По календарю уже наступила осень — и день выдался неприглядный, бессолнечный. Разгулялись, словно подвыпившие, ветер и дождь. Редкий был день… И почему прославленный гость состоял в знакомстве именно с таким Тель-Авивом, понять было сложно. Город имел право обидеться.

Вечером того дня Эдуарду Буянову, скрипачу, которого величали лауреатом международных конкурсов, предстоял концерт. А утро он подарил экскурсии… Подарил, потому что каждой репликой своей похлопывал город по плечу. И почему-то называл его «молодцом». «Вот молодец: сберегает свой стиль.
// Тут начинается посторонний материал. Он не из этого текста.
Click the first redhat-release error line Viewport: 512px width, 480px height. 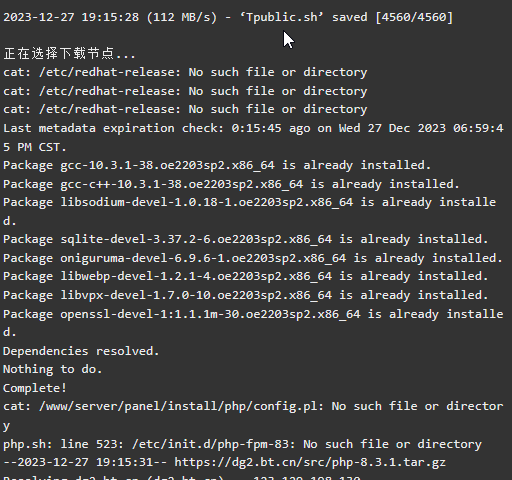coord(185,72)
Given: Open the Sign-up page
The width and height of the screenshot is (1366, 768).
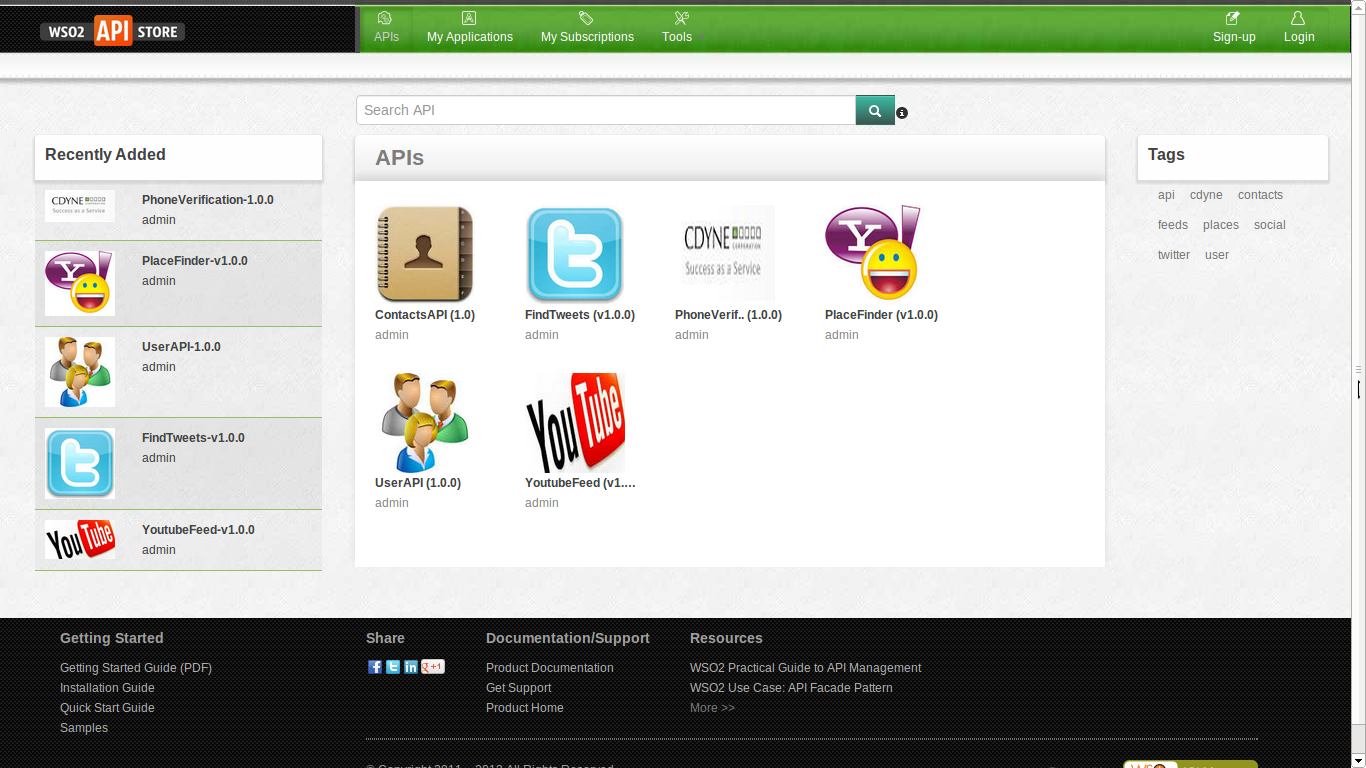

А без своего стиля искусство — не искусство и город — не город!», «Вот молодец, обликом своим соединяет Запад с Востоком! Киплинг утверждал, что они несоединимы… Он ошибался!»

Местный концертный деятель (встречать, сопровождать, провожать!) вряд ли знал, кто такой Киплинг, но поспешно и гостеприимно согласился с лауреатом, что, безусловно, тоже входило в его обязанности. Он то и дело аплодировал, будто гость находился на сцене. Другой сопровождающий, популярный местный скрипач, обходился без комментариев.

Жена — аккомпаниатор Буянова — в гостиничном номере превозмогала грипп «на ногах», чтоб не сорвать мужу контракт. А он страдальчески восклицал:

— Как жаль, что этого не видит моя жена!

Концертный деятель тоже принимался скорбеть.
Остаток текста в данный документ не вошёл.